PROBLEM TO WORK ON: Present the stretch of the listing below, from the line containing "Where should I" through the line containing "(x=605, y=115)", as a Markdown table with the columns Row and Line, skipping blank lines. Leave the pictures out of the table.

--- Start of EXTRACTED ENTRIES ---

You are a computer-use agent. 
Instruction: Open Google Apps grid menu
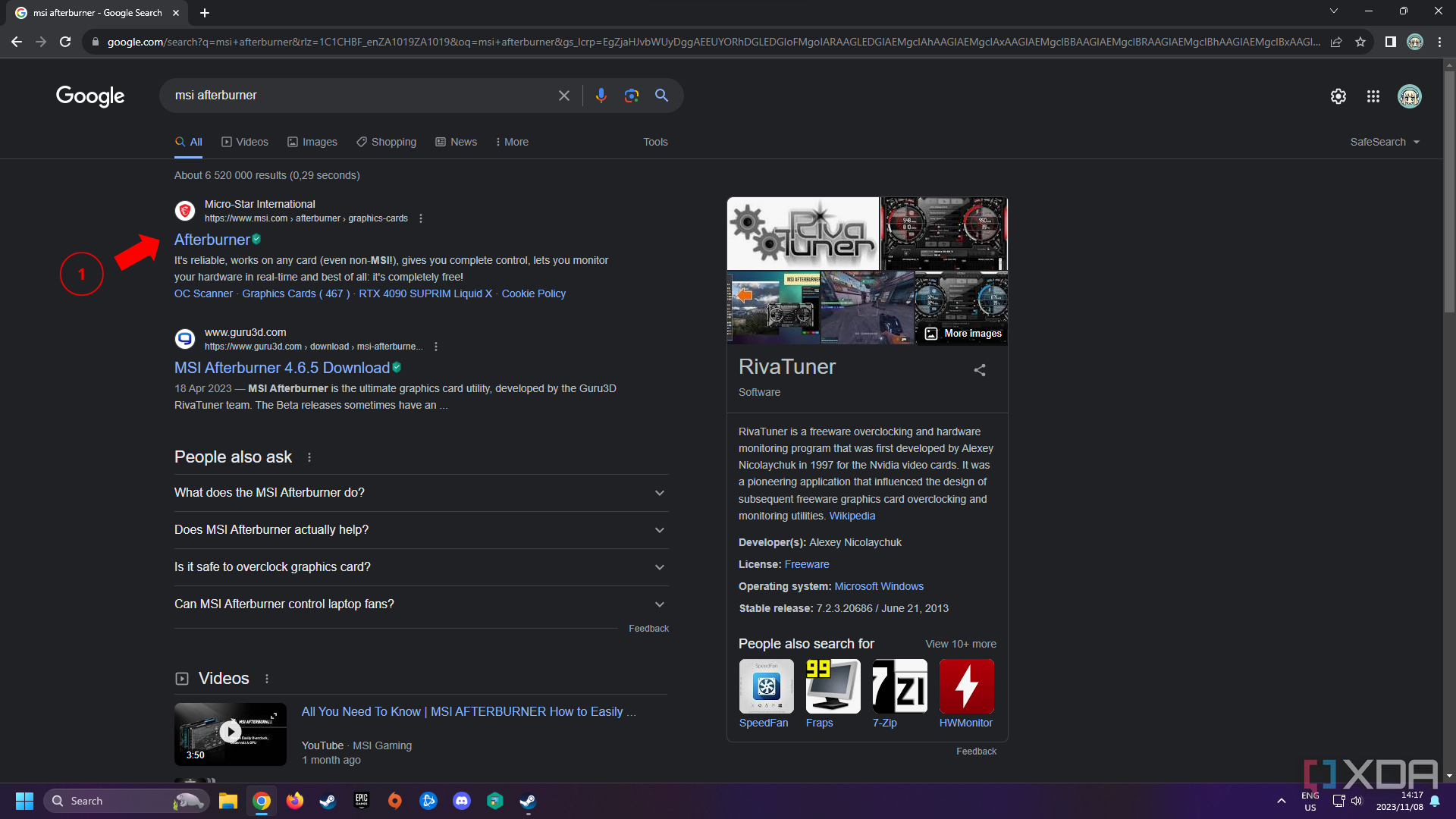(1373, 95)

--- End of EXTRACTED ENTRIES ---
--- Start of EXTRACTED ENTRIES ---

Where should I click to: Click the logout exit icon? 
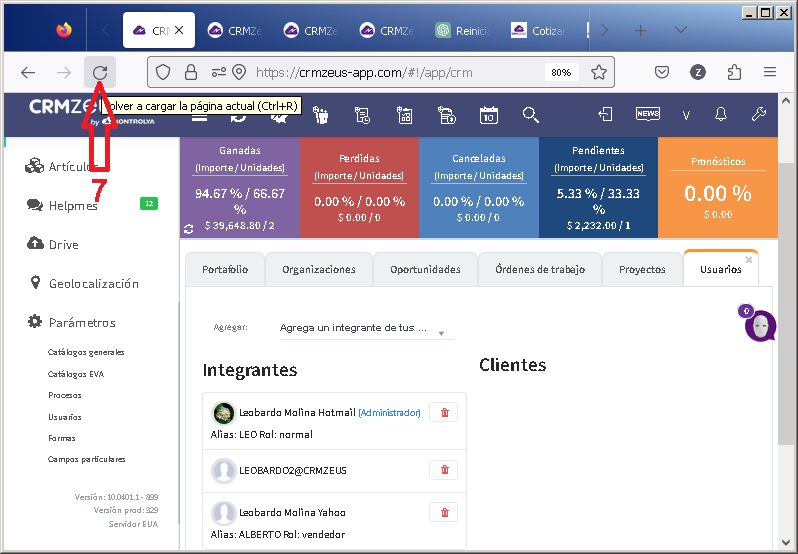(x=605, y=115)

--- End of EXTRACTED ENTRIES ---
--- Start of EXTRACTED ENTRIES ---

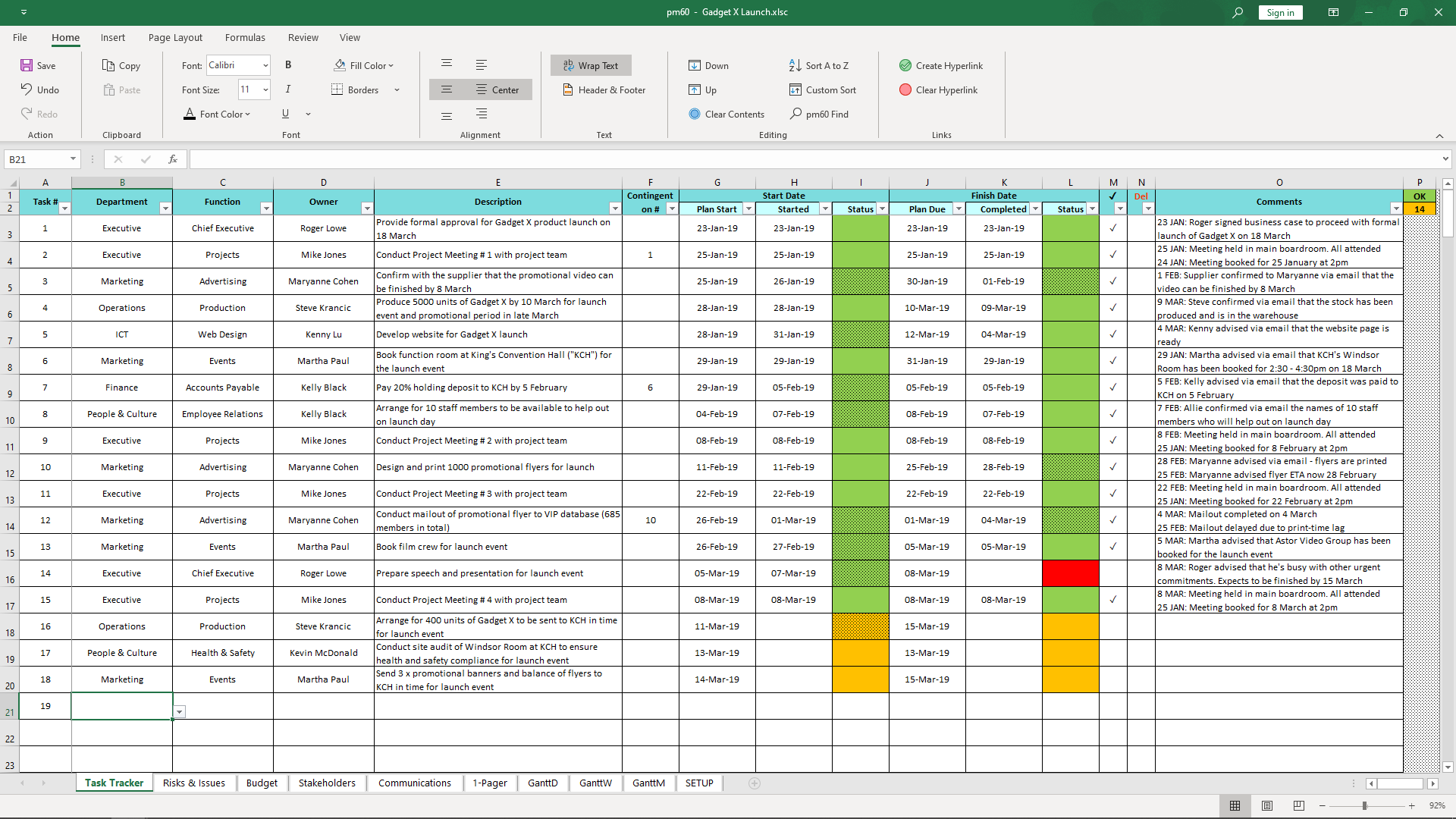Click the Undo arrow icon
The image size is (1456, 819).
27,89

--- End of EXTRACTED ENTRIES ---

EXERCISE RESPONSE:
| Row | Line |
|---|---|
| 1 | Where should I click to: Click the logout exit icon?  |
| 2 | (x=605, y=115) |